Craig (my adviser and the Director of the Lion Project) sometimes jokes that I wandered into his office looking to study tigers. It’s actually sort of true. I had been at the University of Minnesota to interview with a tiger researcher – but fell in love with the science that Craig’s team was conducting. Six months later I became the newest addition to the Lion Lab.
As part of the Lion Lab, my dissertation research focuses on how lions coexist with other large carnivores – hyenas, leopards, and cheetahs. Understanding how species coexist is a really big question in ecology. When two species eat the same thing, the species that eats (& reproduces) faster can exclude the slower species from that area. A lot of ecology is devoted to understanding the conditions that allow for coexistence in the face of such competition. The natural world is an incredibly diverse place, and it turns out the plants and animals have all sorts of strategies to survive together – though we’ll have to dive into those details another day.

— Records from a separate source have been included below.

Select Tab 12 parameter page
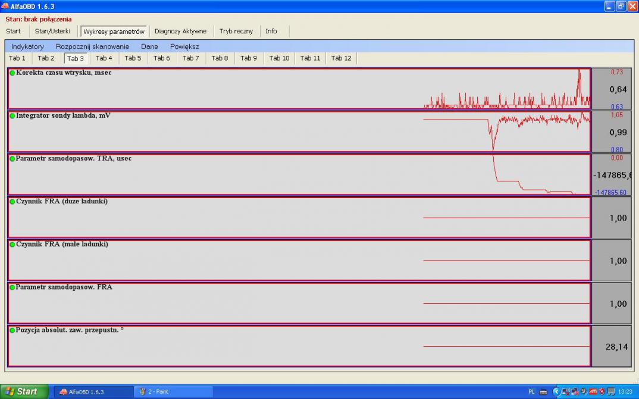Image resolution: width=639 pixels, height=399 pixels. [x=341, y=58]
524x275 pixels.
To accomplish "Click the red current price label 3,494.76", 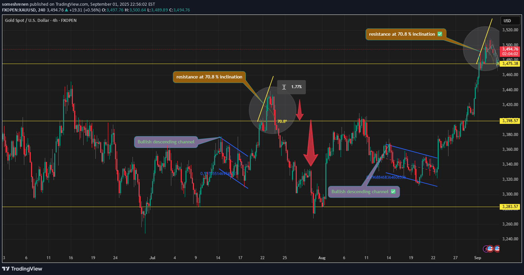I will pyautogui.click(x=510, y=49).
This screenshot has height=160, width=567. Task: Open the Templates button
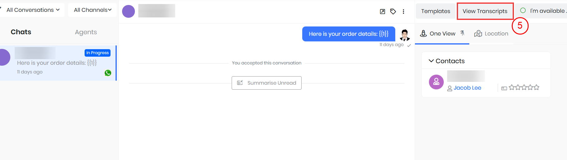pyautogui.click(x=436, y=11)
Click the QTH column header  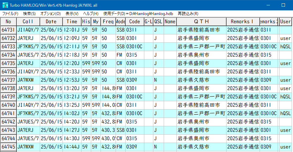tap(201, 21)
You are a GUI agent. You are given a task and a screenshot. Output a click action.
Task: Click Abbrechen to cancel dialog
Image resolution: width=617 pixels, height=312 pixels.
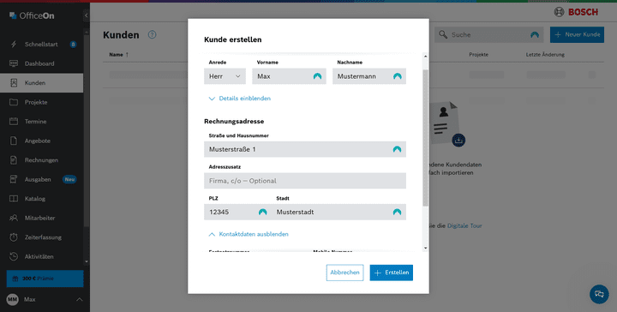click(344, 273)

Carnivores throw a bit of a wrench into our understanding of coexistence – even when they don’t eat exactly the same prey, they harass each other, steal food from each other, and even kill each other – and these aggressive interactions can result in dramatic suppression or even complete exclusion of certain species. For example, there’s a fair bit of evidence that wild dogs have a tough time surviving in areas with lots of lions and hyenas – not because lions and hyenas kill wild dogs, but because they steal food from them. Since wild dogs expend so much energy hunting, they simply can’t afford to lose those calories to scavengers. These patterns aren’t actually unique to large carnivores – a lot of animals, from bugs to birds, interact this way. However, since carnivores range over such large areas, it can be challenging to understand their dynamics.

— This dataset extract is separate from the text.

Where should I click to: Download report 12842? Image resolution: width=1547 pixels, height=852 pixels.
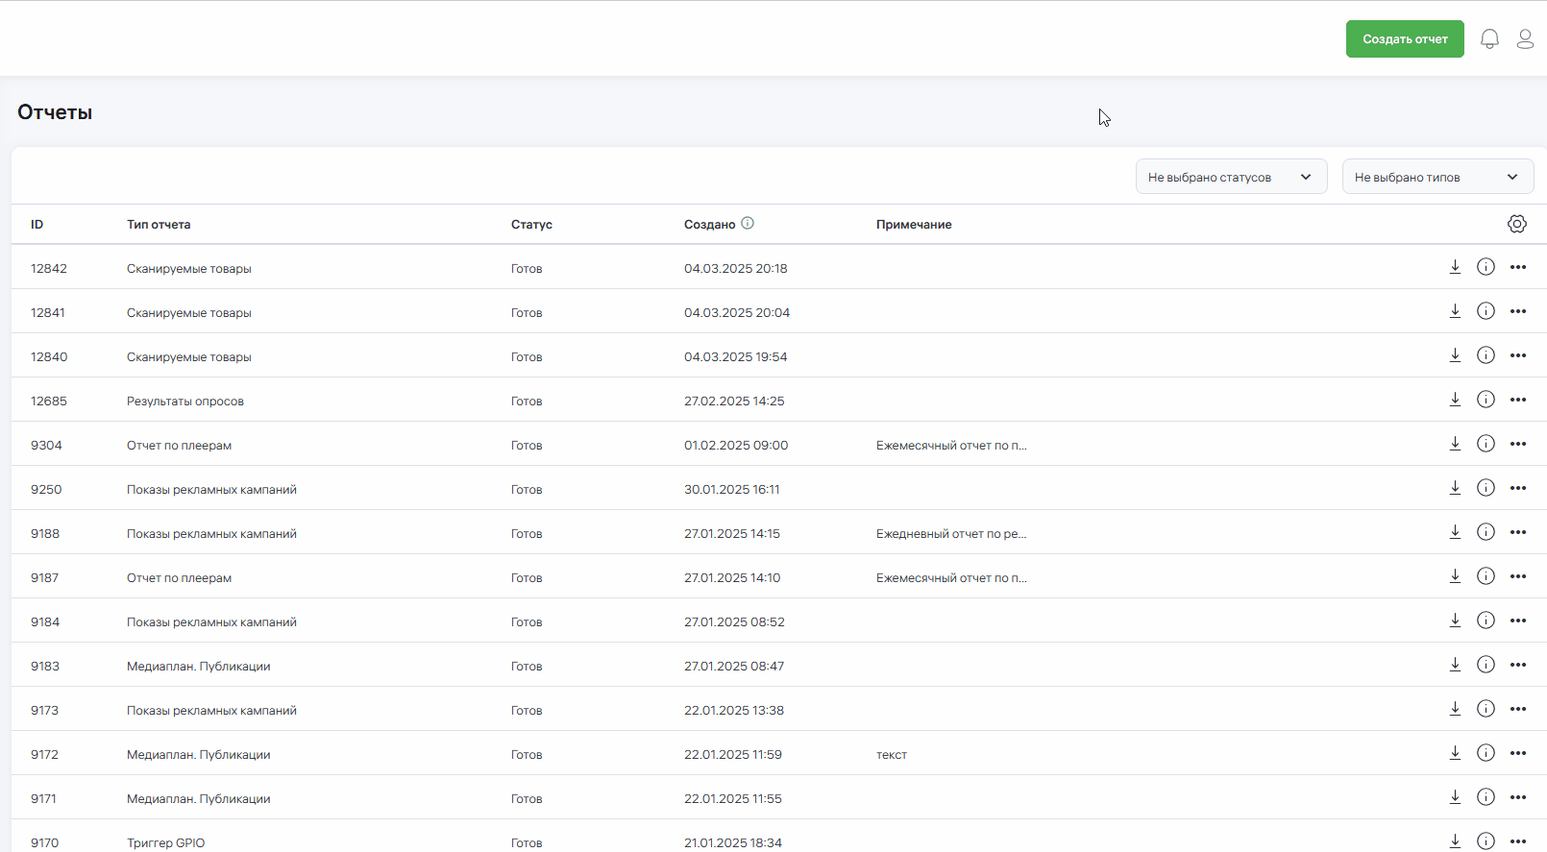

That’s where the camera traps come in. The long term lion research project provides incredible amounts of detailed data on what lions do, where they are, and how successful they are at reproducing. By adding the camera survey on top of the lion study area, I can collect information about the other carnivore species and integrate it with the detailed lion data to ask bigger questions than could be answered with one dataset alone. Unfortunately, there aren’t any wild dogs left within the study area, but I can still investigate how lions coexist with leopards, cheetahs and hyenas. It’s a bit gruesome when you get down to it — lions tend to dominate all the other species when it comes to one-on-one interactions, stealing their food or even just killing them for no apparent reason. For example, lions kill somewhere between 25-55% of cheetah cubs! And you can see here Stan’s photos of lions just killing…and leaving…a leopard.
Lions will also kill hyenas, but enough hyenas can be a pretty solid threat to lions – able to steal carcasses or kill their cubs. Leopards sometimes kill and eat lion cubs. We don’t yet know if hyenas and leopards do this at a rate that actually hurts lions in the long-term, but we’re hoping to find out.
One of the key things I’m trying to find out (with a lot of green coffee and evening sessions) is how these species use their habitat with respect to each other. Research in other ecosystems shows that smaller carnivores (those that usually lose a fight) can get pushed out of large areas, existing sort of in the ‘no-man’s land’ between top carnivore territories – and when this happens, their numbers can plummet. However, if the smaller carnivore can just avoid the larger one within its territory, they might be able to coexist. A lot of this depends on the habitat complexity – for example, in open areas, it’s harder for the smaller guy to hide.
The camera traps let me evaluate these different patterns of avoidance to understand how lions, hyenas, leopards, and cheetahs all coexist in Serengeti National Park. Once we understand their dynamics in Serengeti, we can hopefully understand why they do or don’t coexist elsewhere. It’s a pretty cool science question – and it’s also an amazing adventure. I head back to Serengeti this January for my final field season, and am looking forward to sharing the adventure with you on this blog.